I stood there transfixed. We were having a pleasant conversation, but I became so completely distracted that our voices faded into the background and I found myself listening to the slight roar of the blowtorch over the voices of the other hungry diners. I had been watching thick slices of bacon subtly dance on the flattop griddle as they cooked to crispy perfection, but when he delicately placed a perfectly poached egg on top of that sensual mound of sliced pork belly I could no longer give our conversation full attention. The discussion waned, and he became occupied with layering thin slices of locally produced Coppinger cheese across the top of that quivering egg and following its contours with the flame of the blowtorch, the cheese melting until it clung to the egg like a like a well-tailored cocktail dress. He was deeply focused on creation, but I was singularly focused on consumption.
This scene didn’t play out in one of Chattanooga’s linen-tablecloth, fine-dining restaurants. No, I was watching this piece of food porn unfold before my eyes through the window of one of the city’s finest food trucks, Famous Nater’s World Famous.
You might remember the quilted chrome sides and glass doors of “roach coaches” that would roam the city, stalking lunch-seekers with what was essentially a mobile vending machine full of egg salad sandwiches emitting a questionable odor and shart-inducing “beef” burritos. But today’s food trucks are about as far from the old barf buggies as you can get and have become essentially small restaurants on wheels.
Chattanooga is currently home to six food trucks, with at least two more hitting the streets over the next couple of months. Several days a week you can find a flock of these trucks gathered together like a wandering gang of culinary gypsies serving up Korean tacos, gourmet Argentinean sandwiches, artisan burgers and fresh doughnuts.
When a group of us hit Fresh on Fridays at Miller Plaza or Street Food Thursdays at Warehouse Row, we inevitably spread out among the trucks according to preference. Some grab Korean tacos and banchan at Taco Sherpa, others go for Argentinean milanesa and empanadas from Taste of Argentina, but I seem to always end up at Famous Naters World Famous for one of Chef Nathan Flint’s delicious creations.

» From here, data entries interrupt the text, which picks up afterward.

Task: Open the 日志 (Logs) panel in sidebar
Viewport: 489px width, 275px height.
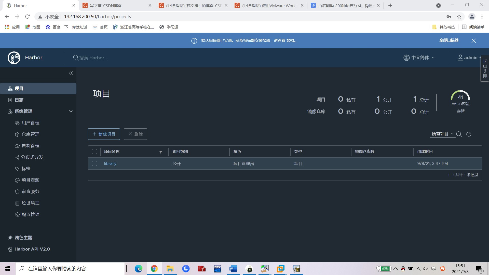Action: pyautogui.click(x=19, y=100)
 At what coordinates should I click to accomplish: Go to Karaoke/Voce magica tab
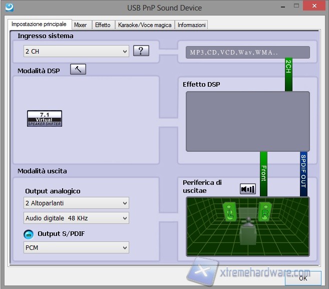pyautogui.click(x=145, y=25)
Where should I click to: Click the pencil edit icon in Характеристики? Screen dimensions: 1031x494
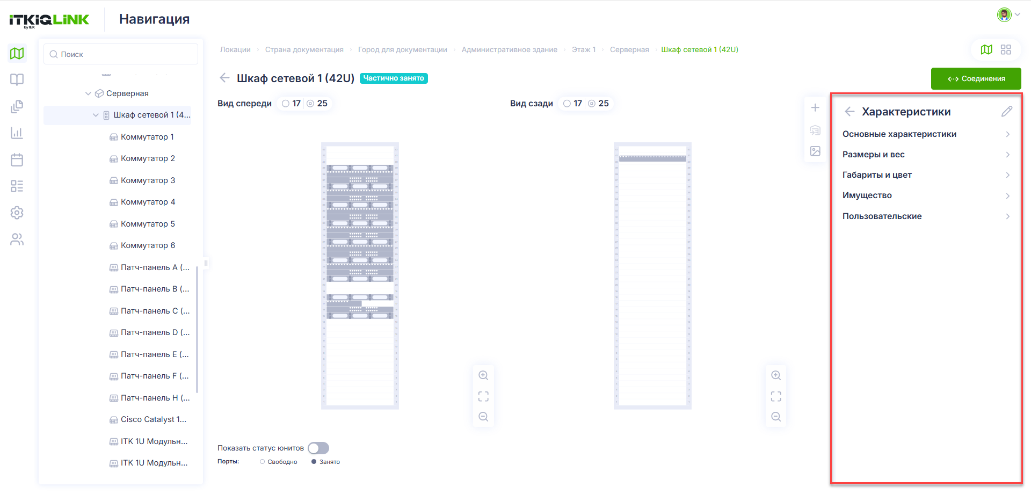pos(1007,111)
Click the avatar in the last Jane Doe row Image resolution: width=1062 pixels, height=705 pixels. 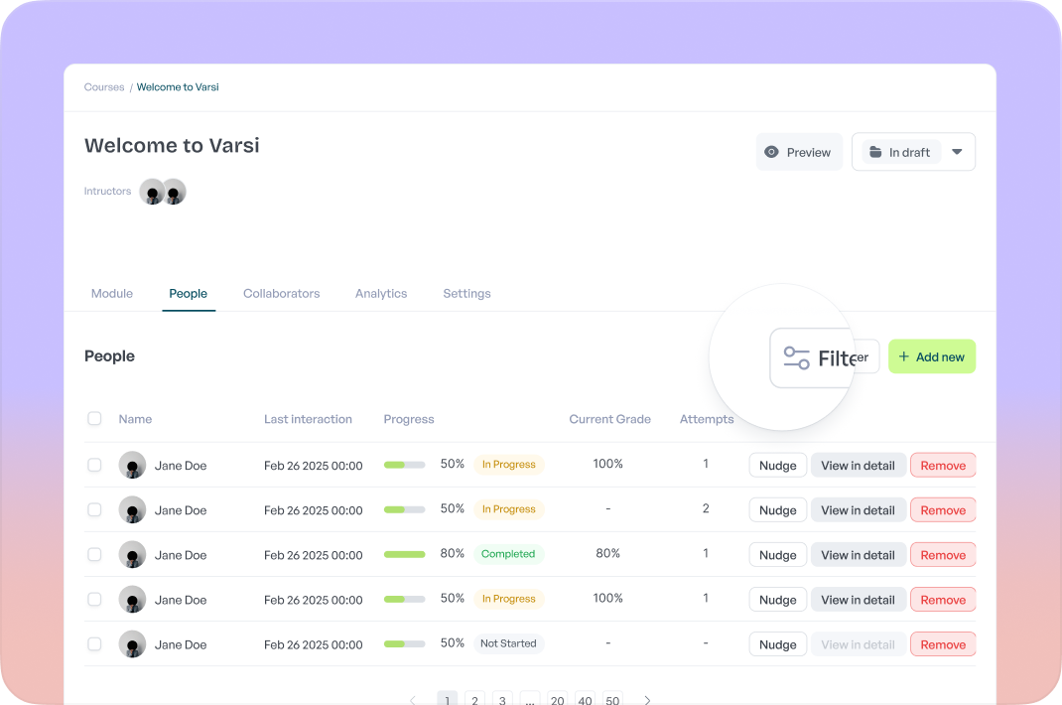132,644
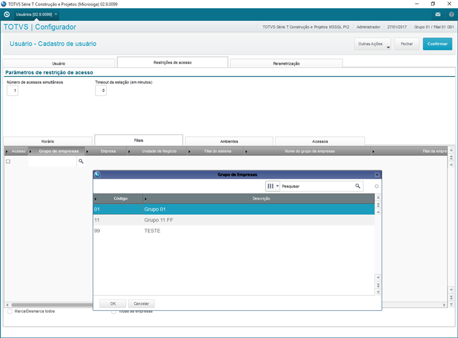Open the Ambientes sub-tab

tap(229, 141)
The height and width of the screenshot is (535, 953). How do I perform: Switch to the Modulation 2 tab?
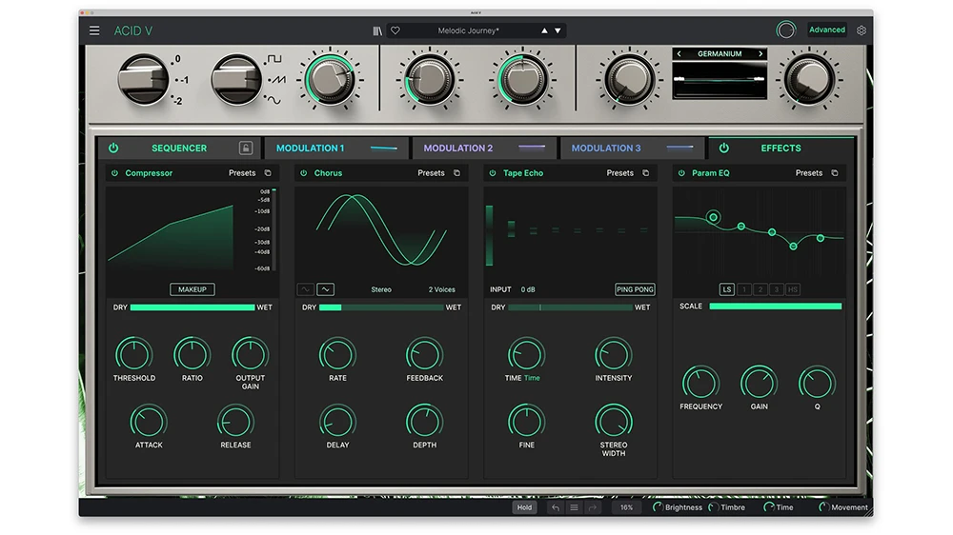point(457,149)
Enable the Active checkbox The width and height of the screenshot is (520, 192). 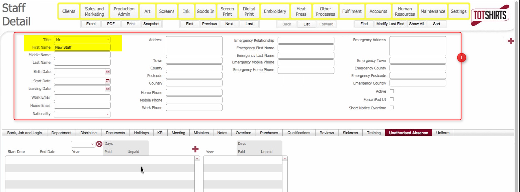coord(392,91)

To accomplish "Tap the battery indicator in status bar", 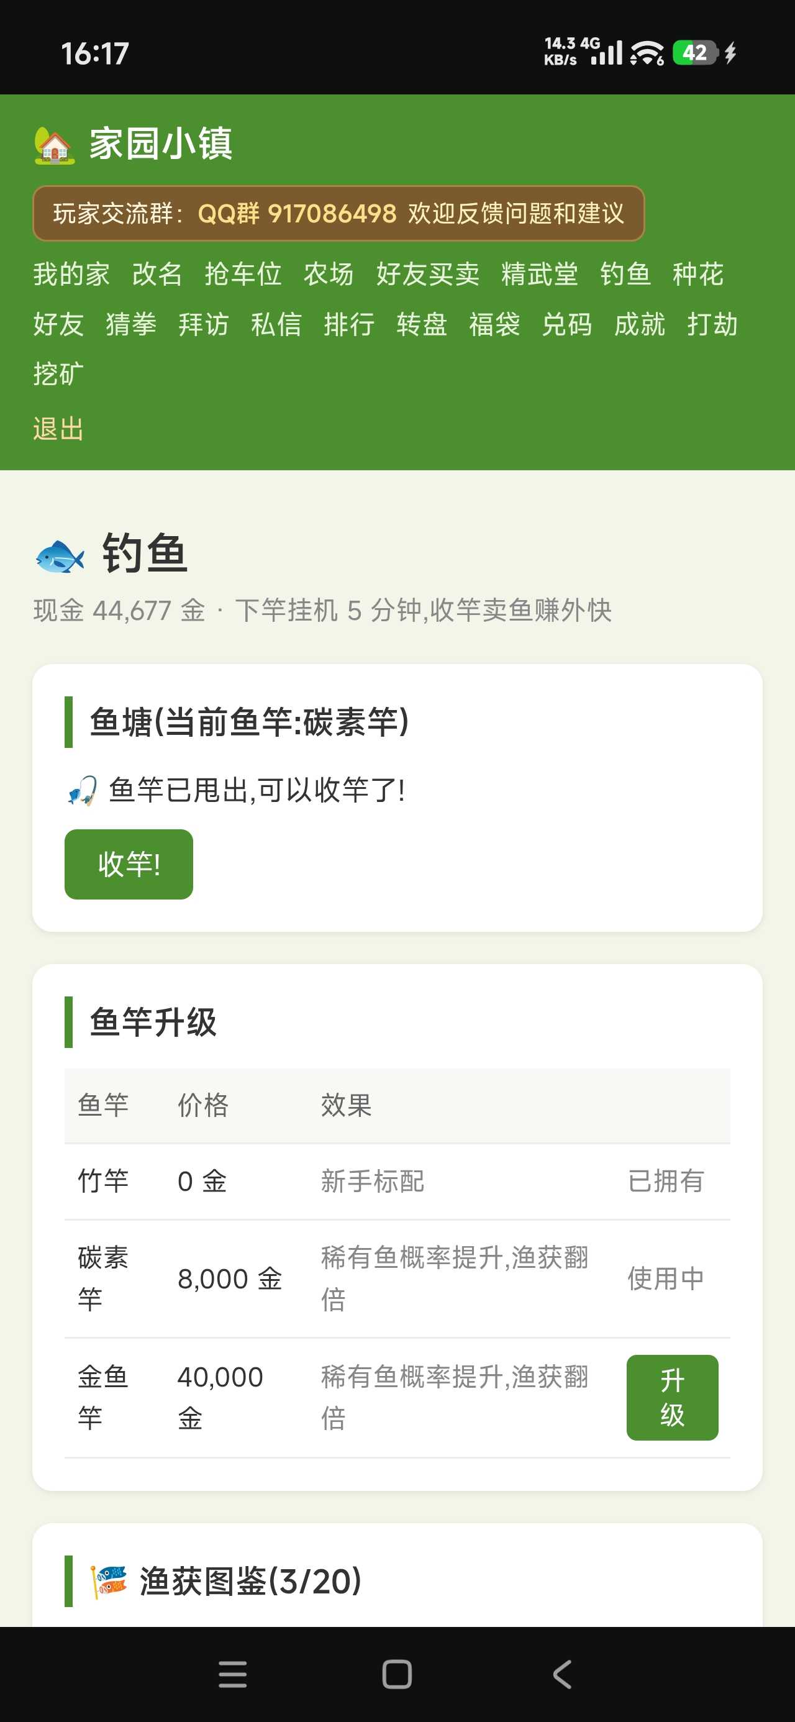I will point(695,52).
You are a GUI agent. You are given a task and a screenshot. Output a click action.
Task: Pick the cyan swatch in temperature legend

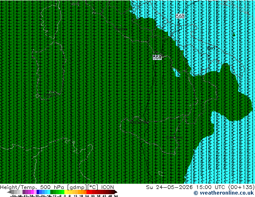[49, 192]
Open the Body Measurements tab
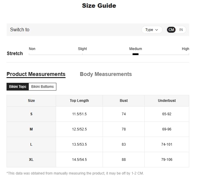The height and width of the screenshot is (179, 199). (x=106, y=74)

Flint is no pseudo-chef riding a food-truck trend to pay for his tapered jeans and pimp his line of cheap cookware on the shopping channel (I’m looking at you Tyler Florence). He is a Culinary Institue of America-trained chef with a long résumé from working in the kitchens of both the Atlanta and Boston Ritz Carlton Hotels to cooking alongside James Beard award-winning chefs in restaurants like Bacchanalia and Radius.
Most of his menu items are in sandwich form, which makes it easy for you to walk away with fine-dining quality food in an easy-to-manage, brown-paper package. Catch him early, and you can grab a breakfast of confit pork belly. At lunch you might find braised pork with plumb wine chili vinaigrette on the menu. For Iron Chef fans, Flint has recently been using an immersion circulator (yes, in a food truck) to make the most perfect slow-poached eggs for, among other things, the Pork Benedict sandwich—a slow-poached egg, pulled pork, bacon, Canadian bacon and hollandaise sauce. Suck on that, Jeff Mauro.
Let’s be clear: Famous Nater’s has no fryer, microwave, no prepackaged shortcuts. Flint makes virtually everything from scratch using the freshest, locally grown and sourced foods in the area. Personally, I couldn’t be happier that street food is becoming an accepted part of the Chattanooga food scene. I would love to see more carts, stands and food-hawkers hit the streets as long as the community continues to embrace them—and they should.